RECORDS SUPPLIED below:

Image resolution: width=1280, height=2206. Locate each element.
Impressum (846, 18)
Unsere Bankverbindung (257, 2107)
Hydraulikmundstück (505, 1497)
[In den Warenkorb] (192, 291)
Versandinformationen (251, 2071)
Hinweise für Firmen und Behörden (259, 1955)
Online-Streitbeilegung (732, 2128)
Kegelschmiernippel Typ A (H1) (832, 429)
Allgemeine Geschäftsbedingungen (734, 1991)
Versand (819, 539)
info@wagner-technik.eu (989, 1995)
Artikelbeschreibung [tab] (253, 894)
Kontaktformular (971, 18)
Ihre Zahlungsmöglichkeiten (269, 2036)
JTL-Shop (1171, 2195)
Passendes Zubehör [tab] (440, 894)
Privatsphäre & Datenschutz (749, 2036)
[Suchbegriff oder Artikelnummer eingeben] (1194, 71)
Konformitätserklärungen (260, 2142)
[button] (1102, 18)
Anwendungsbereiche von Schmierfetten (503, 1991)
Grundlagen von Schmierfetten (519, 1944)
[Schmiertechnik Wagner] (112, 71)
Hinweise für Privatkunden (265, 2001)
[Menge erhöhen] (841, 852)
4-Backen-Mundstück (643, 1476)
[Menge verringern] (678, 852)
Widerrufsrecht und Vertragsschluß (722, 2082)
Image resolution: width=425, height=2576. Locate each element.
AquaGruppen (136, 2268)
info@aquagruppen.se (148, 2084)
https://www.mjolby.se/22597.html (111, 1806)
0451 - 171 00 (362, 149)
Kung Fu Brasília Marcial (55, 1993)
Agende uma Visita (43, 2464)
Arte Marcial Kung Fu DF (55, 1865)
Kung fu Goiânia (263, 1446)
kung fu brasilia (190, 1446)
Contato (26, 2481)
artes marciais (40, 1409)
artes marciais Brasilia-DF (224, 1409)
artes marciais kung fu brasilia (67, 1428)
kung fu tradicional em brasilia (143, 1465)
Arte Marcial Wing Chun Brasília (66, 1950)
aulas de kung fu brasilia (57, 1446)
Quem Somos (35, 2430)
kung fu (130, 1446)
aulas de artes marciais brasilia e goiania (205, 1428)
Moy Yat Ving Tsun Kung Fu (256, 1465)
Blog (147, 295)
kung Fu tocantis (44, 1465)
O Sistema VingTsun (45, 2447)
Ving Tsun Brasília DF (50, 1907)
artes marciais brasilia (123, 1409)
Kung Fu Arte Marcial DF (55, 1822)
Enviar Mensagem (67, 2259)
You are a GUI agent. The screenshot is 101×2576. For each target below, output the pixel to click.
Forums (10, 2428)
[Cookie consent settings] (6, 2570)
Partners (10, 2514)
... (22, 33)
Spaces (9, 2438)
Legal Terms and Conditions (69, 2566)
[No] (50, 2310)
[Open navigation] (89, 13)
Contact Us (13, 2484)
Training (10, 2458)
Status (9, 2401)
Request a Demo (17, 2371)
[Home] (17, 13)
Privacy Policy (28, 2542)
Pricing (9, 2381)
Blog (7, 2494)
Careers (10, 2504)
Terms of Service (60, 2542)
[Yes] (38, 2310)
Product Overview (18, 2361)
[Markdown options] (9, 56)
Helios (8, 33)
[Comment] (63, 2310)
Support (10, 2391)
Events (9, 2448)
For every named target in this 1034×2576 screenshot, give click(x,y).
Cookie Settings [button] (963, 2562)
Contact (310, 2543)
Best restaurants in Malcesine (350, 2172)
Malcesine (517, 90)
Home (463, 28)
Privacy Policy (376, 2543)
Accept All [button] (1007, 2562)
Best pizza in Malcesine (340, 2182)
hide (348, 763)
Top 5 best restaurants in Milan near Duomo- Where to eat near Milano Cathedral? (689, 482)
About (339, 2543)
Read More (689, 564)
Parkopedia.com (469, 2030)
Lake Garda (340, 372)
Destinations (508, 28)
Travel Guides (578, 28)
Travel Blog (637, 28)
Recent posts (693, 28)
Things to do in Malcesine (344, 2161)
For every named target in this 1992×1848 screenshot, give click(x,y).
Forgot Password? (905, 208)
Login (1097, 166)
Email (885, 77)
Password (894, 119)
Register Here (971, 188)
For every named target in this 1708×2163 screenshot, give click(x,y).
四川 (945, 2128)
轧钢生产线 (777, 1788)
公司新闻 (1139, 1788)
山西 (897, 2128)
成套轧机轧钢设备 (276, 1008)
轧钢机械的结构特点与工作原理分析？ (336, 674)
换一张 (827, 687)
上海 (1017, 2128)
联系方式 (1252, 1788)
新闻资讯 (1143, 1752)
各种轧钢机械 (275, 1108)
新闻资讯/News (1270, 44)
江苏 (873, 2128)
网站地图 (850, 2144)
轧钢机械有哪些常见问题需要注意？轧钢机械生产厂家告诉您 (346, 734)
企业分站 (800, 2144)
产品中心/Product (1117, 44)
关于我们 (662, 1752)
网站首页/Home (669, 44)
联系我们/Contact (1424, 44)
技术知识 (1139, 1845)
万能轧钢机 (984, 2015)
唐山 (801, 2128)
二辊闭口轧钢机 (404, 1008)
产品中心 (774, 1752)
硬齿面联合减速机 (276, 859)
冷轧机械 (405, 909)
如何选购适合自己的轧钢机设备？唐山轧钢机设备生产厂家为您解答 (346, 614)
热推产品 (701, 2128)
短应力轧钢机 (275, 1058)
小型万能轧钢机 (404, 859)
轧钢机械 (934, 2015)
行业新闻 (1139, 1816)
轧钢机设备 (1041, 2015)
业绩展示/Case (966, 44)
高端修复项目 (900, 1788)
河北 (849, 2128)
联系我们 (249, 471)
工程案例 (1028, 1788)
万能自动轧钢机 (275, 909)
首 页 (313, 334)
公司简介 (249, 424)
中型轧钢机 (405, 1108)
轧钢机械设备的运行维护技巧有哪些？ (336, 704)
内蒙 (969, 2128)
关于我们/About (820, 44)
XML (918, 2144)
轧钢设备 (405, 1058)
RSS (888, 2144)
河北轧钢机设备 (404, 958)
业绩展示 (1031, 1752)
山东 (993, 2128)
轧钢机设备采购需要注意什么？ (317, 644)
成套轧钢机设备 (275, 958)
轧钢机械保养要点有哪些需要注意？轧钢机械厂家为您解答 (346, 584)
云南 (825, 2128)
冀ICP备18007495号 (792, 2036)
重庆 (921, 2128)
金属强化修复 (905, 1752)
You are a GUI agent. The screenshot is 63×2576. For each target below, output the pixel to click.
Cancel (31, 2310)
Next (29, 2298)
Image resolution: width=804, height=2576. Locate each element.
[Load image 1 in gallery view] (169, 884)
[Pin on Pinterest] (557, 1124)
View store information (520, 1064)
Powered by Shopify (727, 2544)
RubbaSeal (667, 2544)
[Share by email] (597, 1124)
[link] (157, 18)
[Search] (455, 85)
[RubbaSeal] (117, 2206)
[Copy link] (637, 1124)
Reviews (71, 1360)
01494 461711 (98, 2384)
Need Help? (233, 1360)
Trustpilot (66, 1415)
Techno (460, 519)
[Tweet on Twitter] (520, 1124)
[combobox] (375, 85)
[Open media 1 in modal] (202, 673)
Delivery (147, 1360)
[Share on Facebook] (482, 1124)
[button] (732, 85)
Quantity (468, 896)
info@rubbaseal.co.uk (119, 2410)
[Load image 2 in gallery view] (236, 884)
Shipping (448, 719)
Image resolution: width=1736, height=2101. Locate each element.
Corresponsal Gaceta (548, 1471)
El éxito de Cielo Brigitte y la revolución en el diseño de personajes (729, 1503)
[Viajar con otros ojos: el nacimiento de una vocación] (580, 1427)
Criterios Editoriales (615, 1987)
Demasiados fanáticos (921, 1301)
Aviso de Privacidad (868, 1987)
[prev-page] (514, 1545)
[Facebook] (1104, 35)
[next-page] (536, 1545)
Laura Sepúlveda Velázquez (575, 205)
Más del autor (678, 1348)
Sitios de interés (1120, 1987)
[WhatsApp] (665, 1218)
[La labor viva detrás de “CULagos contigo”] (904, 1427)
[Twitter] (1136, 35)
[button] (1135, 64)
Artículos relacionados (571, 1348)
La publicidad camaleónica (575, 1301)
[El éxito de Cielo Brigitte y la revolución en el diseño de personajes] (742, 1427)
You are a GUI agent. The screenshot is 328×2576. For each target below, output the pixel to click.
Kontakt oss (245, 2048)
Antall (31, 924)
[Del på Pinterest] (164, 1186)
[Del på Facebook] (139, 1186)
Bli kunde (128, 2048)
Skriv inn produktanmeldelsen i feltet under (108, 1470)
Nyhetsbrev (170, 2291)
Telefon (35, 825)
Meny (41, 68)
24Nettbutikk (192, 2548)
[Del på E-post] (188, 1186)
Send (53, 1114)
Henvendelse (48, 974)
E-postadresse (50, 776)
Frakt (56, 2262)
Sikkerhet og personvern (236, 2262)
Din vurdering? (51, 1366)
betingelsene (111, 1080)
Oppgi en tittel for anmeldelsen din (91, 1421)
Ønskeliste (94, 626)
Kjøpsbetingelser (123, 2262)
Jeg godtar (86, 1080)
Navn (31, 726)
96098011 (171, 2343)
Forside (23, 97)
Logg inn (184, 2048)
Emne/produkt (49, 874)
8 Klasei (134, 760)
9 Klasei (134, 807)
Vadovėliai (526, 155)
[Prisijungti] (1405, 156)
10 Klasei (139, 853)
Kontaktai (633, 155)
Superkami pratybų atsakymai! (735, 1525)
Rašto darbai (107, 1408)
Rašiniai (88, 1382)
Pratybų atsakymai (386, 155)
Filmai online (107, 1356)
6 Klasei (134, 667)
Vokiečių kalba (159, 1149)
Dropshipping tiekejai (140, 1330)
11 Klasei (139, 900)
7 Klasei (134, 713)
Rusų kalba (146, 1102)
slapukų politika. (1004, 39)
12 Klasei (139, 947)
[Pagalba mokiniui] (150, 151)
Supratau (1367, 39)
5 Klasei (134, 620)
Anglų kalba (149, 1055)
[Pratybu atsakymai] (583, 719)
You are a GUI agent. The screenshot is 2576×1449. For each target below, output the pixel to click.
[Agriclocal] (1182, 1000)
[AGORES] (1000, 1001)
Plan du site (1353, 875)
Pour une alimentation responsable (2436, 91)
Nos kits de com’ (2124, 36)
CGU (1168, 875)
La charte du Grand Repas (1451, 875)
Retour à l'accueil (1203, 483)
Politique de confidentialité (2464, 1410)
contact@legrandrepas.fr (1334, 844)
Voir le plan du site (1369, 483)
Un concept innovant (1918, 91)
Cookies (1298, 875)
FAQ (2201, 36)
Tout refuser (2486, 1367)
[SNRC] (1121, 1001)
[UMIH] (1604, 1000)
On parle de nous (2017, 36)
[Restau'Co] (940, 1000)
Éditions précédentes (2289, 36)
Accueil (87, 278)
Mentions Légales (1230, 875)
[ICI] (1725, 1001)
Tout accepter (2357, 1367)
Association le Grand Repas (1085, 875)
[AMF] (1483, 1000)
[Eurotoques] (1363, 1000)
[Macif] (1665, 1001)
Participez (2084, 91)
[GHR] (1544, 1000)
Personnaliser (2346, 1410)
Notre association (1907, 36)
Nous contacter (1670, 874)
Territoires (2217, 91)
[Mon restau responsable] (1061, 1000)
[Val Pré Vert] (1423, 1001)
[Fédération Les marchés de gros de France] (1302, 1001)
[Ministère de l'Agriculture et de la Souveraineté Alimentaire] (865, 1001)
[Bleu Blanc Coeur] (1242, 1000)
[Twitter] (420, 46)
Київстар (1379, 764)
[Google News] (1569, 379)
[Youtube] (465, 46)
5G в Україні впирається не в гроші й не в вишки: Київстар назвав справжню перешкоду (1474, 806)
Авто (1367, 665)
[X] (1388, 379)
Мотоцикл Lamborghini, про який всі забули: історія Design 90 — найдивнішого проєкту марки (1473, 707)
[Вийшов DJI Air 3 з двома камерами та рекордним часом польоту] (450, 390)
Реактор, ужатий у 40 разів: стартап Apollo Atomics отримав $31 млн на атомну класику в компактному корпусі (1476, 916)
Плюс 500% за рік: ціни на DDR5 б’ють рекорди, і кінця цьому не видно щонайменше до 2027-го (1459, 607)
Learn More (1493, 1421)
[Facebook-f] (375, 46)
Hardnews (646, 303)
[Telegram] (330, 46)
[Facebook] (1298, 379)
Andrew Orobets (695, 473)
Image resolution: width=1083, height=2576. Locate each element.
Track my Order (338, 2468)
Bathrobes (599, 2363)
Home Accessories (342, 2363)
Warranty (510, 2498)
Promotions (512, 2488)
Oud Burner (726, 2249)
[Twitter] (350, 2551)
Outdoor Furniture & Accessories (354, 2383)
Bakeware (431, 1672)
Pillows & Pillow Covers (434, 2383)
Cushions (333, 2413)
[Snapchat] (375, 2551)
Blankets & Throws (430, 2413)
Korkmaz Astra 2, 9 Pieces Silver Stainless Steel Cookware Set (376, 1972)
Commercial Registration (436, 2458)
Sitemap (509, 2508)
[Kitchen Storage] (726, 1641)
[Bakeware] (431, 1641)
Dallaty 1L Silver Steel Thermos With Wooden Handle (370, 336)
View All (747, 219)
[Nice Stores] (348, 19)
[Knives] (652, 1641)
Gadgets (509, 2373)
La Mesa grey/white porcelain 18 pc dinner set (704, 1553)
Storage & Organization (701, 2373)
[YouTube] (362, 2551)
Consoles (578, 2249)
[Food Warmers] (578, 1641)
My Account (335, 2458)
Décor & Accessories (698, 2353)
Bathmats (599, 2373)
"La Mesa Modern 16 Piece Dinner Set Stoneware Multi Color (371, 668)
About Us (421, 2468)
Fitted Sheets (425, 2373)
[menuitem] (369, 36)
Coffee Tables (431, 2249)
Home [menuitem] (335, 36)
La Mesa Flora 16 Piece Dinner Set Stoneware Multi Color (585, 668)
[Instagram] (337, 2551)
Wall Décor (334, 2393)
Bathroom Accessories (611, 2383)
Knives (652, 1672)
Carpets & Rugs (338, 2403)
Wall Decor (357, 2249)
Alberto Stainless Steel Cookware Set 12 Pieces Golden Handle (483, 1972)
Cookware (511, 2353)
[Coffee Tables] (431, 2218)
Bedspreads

End of RECORDS SUPPLIED.

== YOUR ASSIGNMENT ==
The range runs from the line above containing "Quem Somos (35, 2430)" to the line containing "Ving Tsun Brasília DF (50, 1907)", inclusive. Restate those lines word for word and no others.

== SOLUTION ==
Quem Somos (35, 2430)
kung fu (130, 1446)
aulas de artes marciais brasilia e goiania (205, 1428)
Moy Yat Ving Tsun Kung Fu (256, 1465)
Blog (147, 295)
kung Fu tocantis (44, 1465)
O Sistema VingTsun (45, 2447)
Ving Tsun Brasília DF (50, 1907)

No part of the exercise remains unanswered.